== EXERCISE BRIEF ==
Please pick out each line below that contains the word "should" and copy those lines in full.

== STORED DATA ==
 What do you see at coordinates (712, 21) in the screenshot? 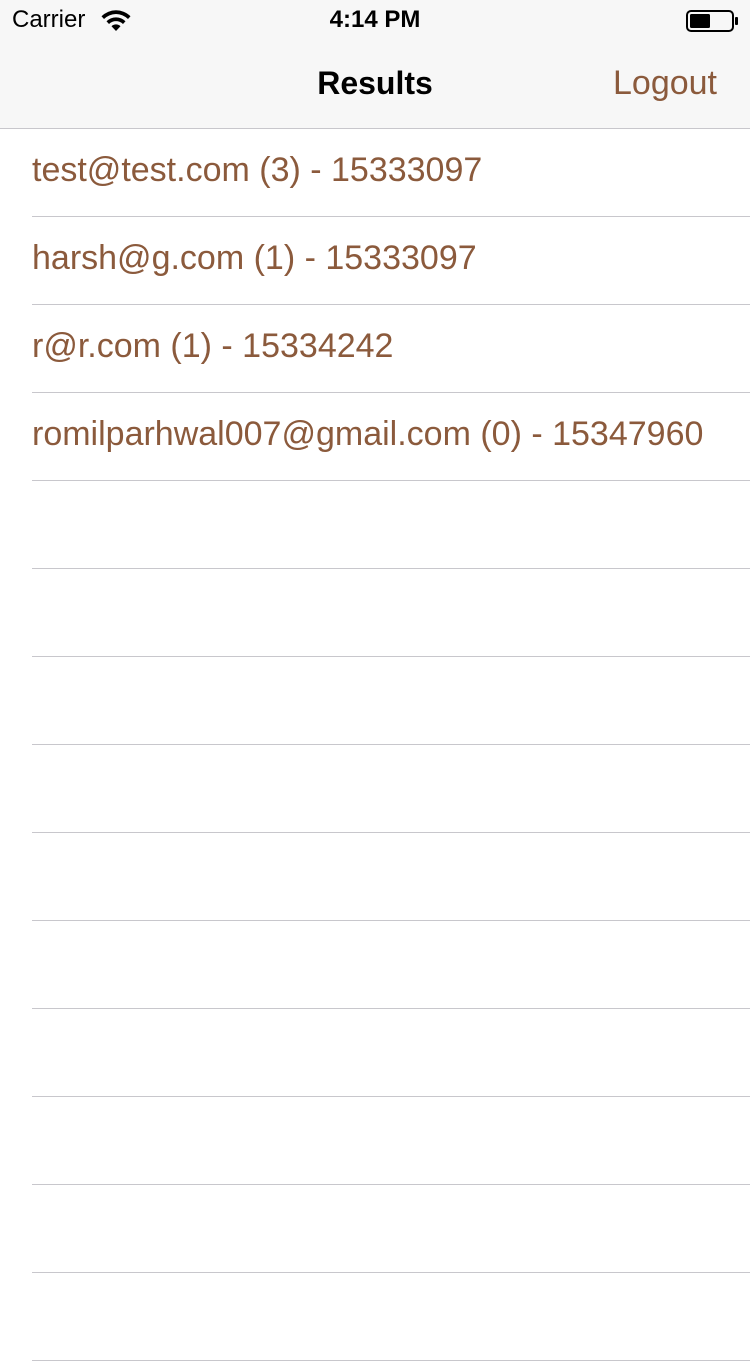
I see `battery-icon` at bounding box center [712, 21].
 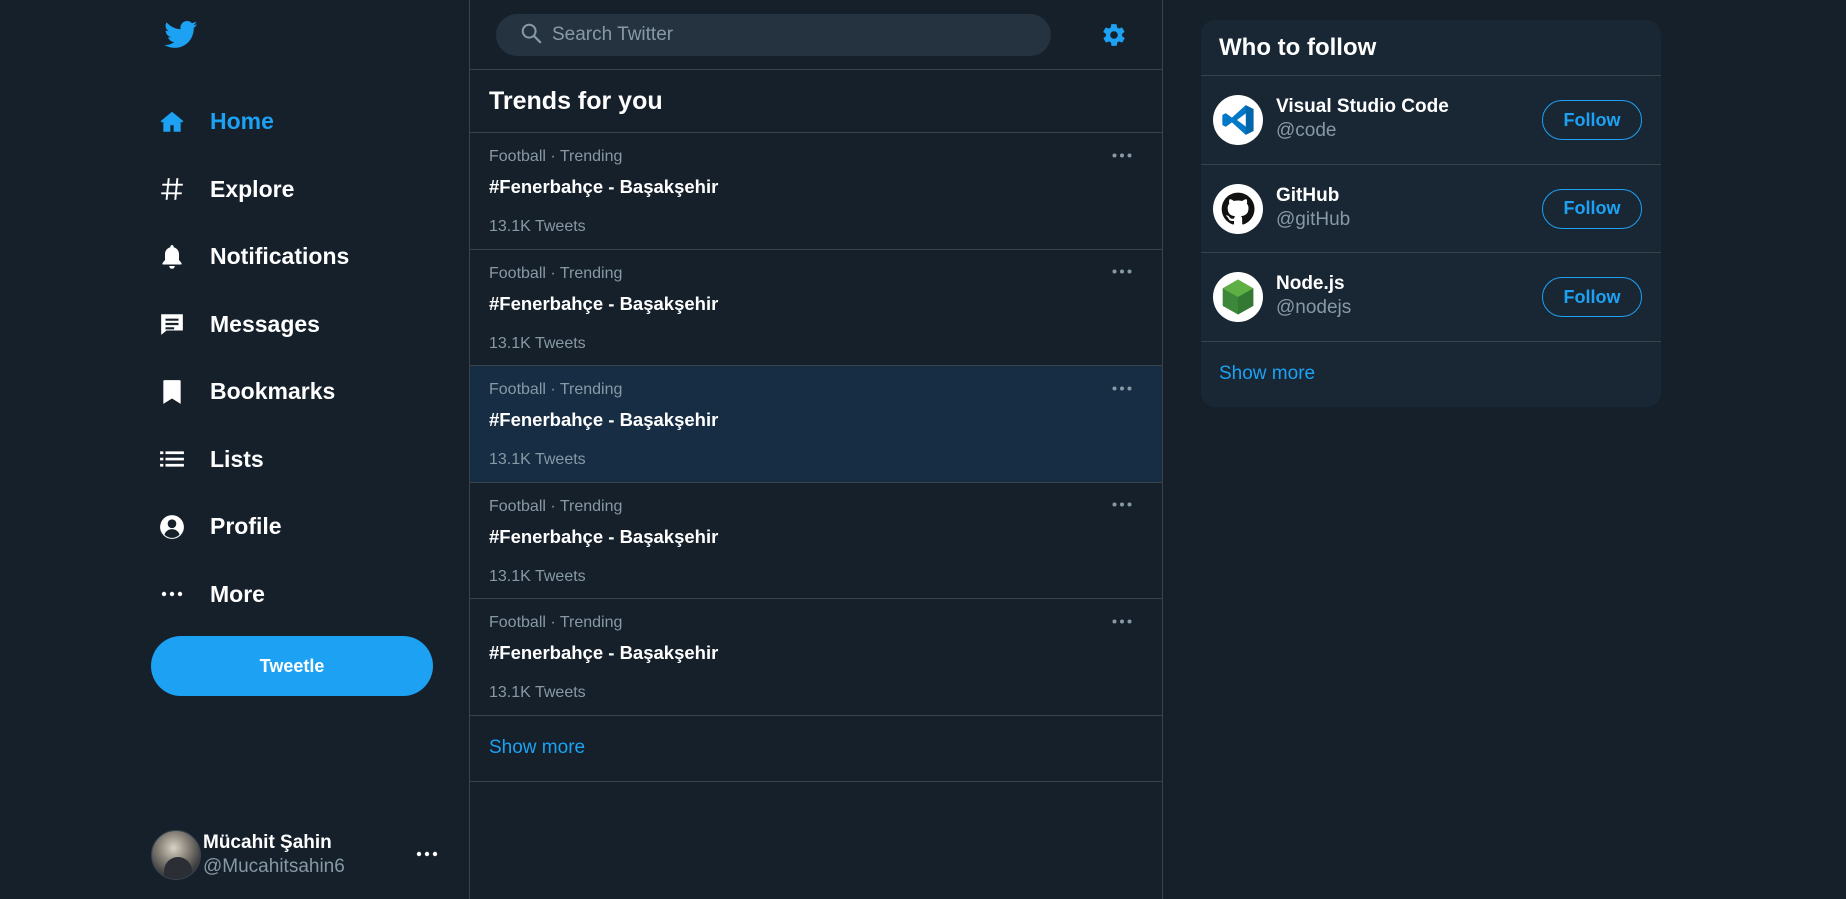 I want to click on list-icon, so click(x=172, y=459).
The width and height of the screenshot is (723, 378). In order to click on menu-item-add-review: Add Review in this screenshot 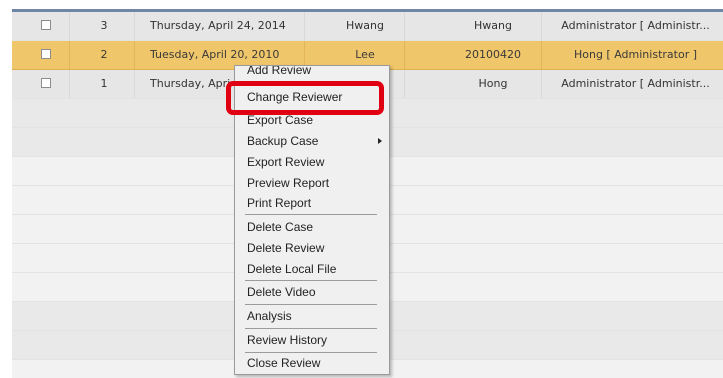, I will do `click(279, 73)`.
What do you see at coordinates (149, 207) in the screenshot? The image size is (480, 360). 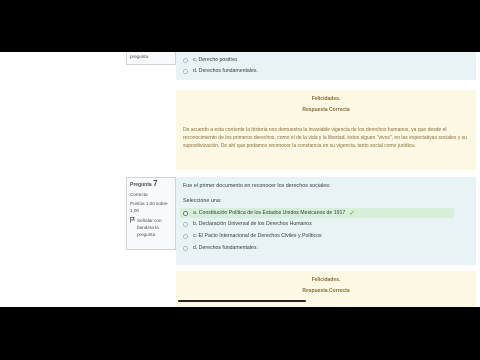 I see `question-score: Puntúa 1,00 sobre 1,00` at bounding box center [149, 207].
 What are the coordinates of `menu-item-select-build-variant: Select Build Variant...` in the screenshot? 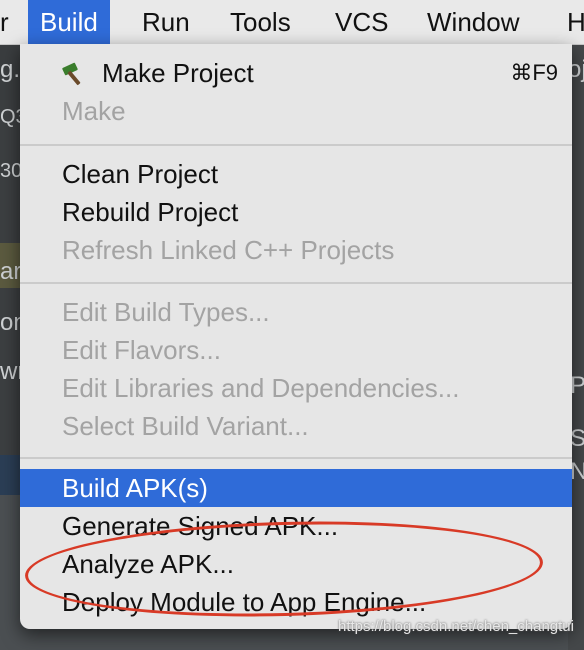 It's located at (296, 426).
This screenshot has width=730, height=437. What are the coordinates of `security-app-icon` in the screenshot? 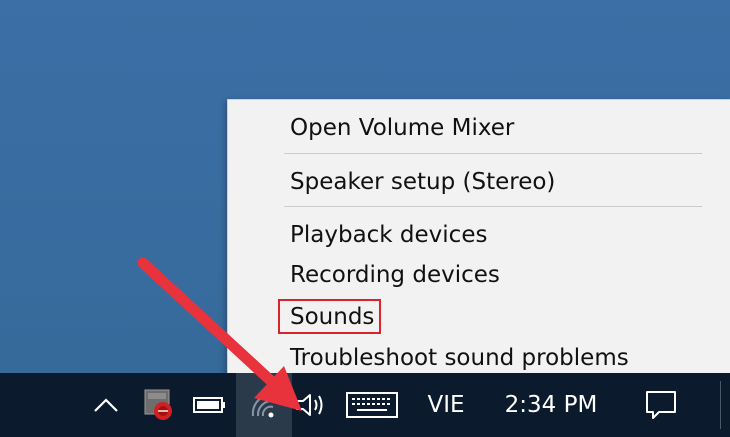 It's located at (158, 404).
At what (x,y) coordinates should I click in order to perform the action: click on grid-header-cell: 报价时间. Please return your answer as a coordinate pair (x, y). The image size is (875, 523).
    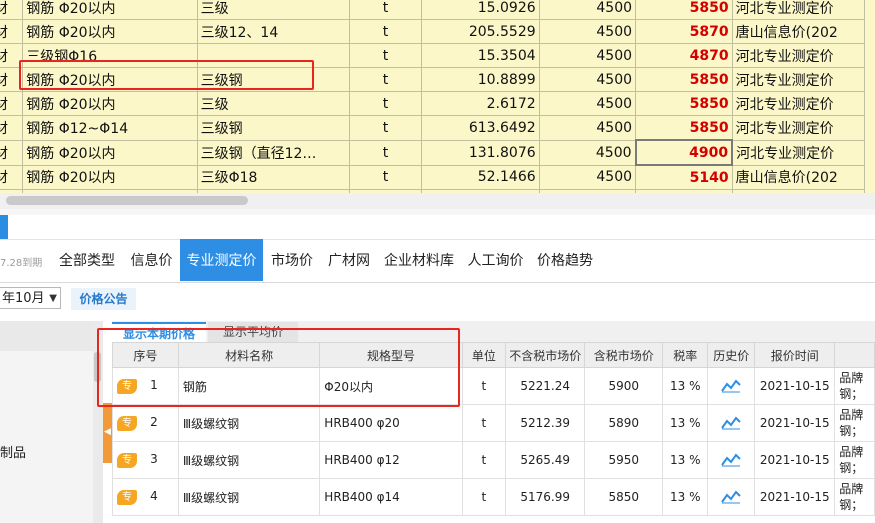
    Looking at the image, I should click on (795, 355).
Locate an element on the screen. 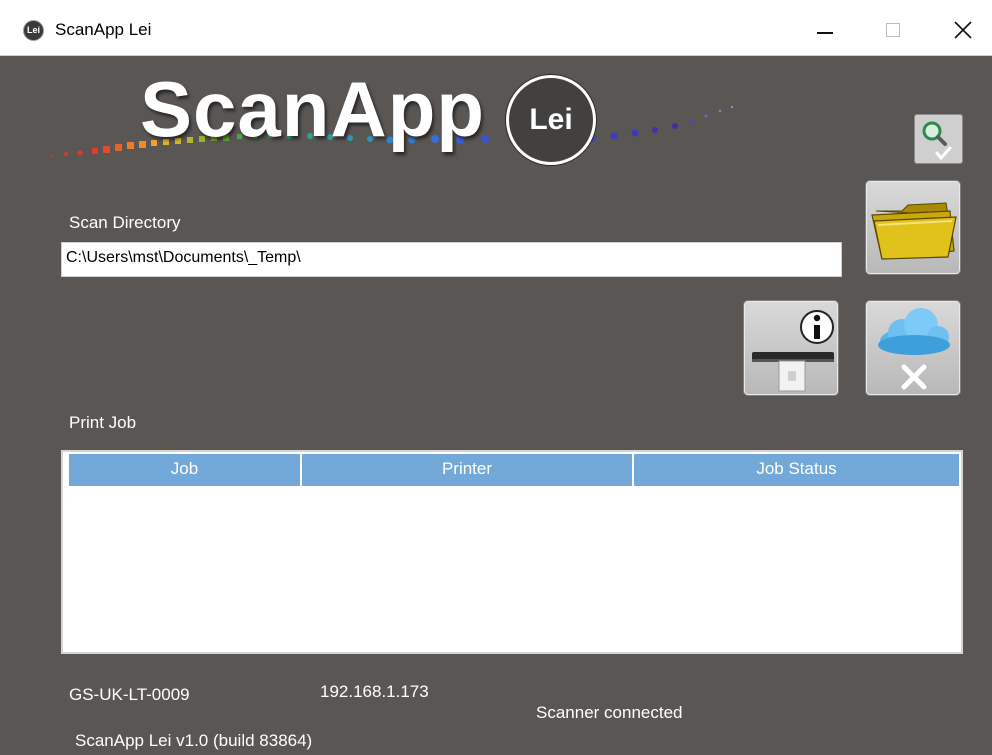  maximize-button is located at coordinates (893, 30).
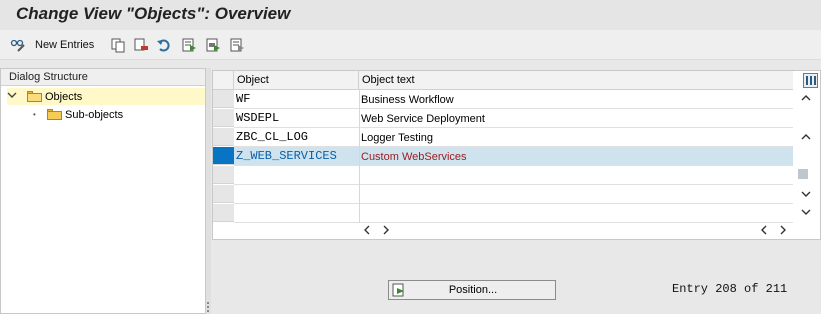  What do you see at coordinates (34, 96) in the screenshot?
I see `folder-open-icon` at bounding box center [34, 96].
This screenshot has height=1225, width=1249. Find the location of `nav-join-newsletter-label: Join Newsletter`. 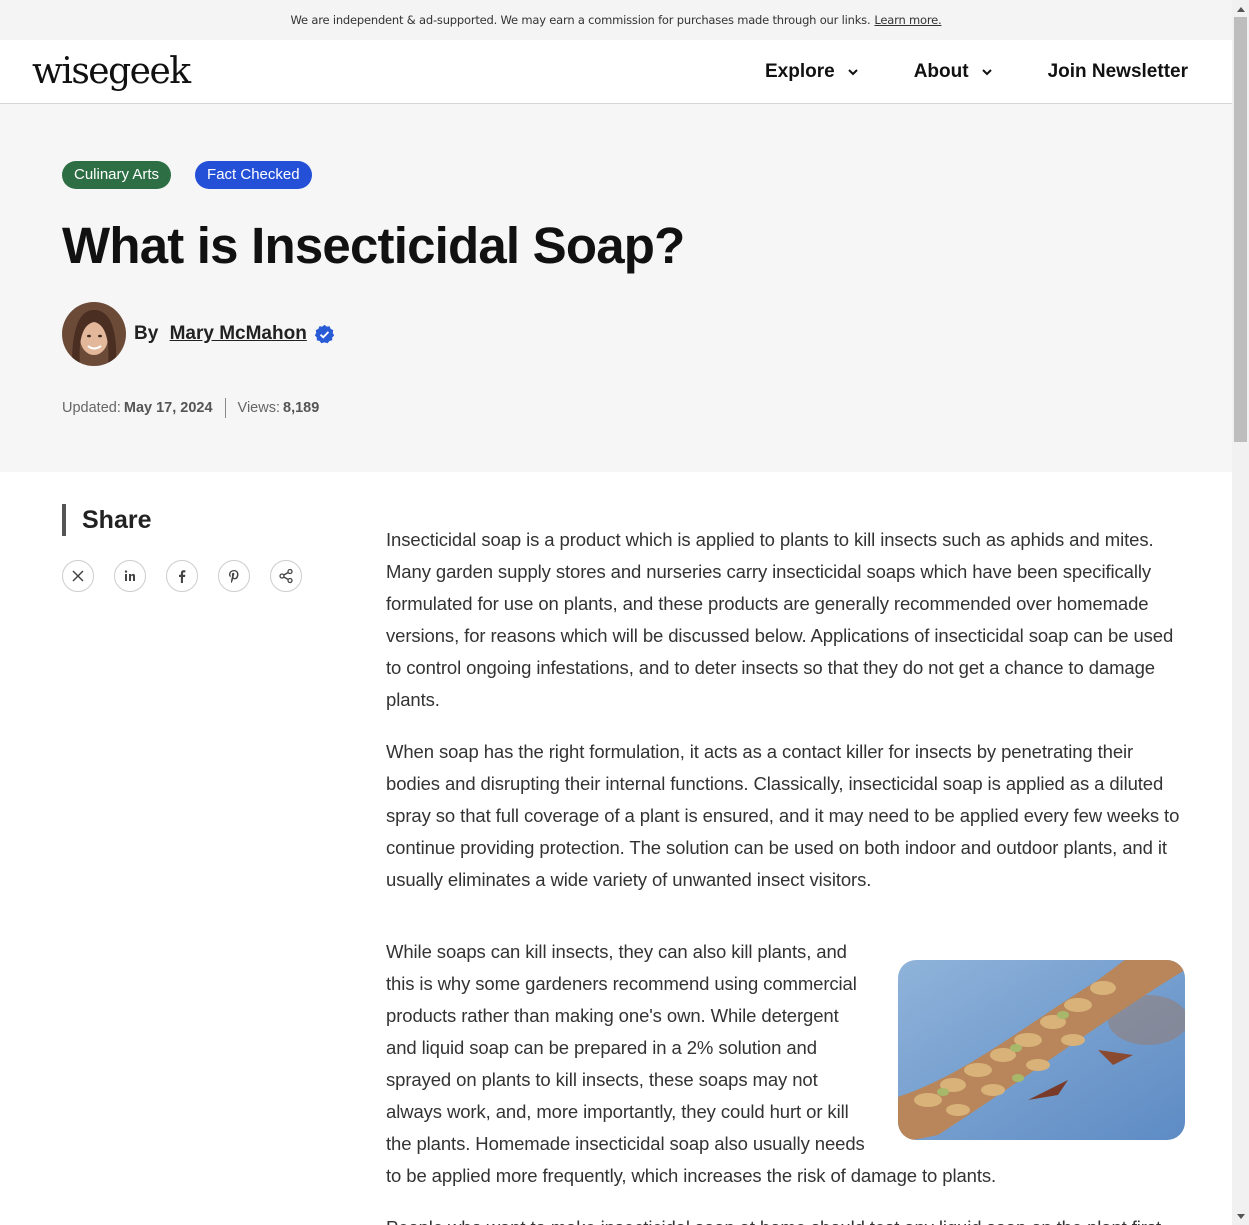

== OUTPUT FOR THIS EXERCISE ==
At what (x,y) coordinates should I click in order to perform the action: click on grid-header-cell: 报价时间. Please return your answer as a coordinate pair (x, y). The image size is (875, 523).
    Looking at the image, I should click on (795, 355).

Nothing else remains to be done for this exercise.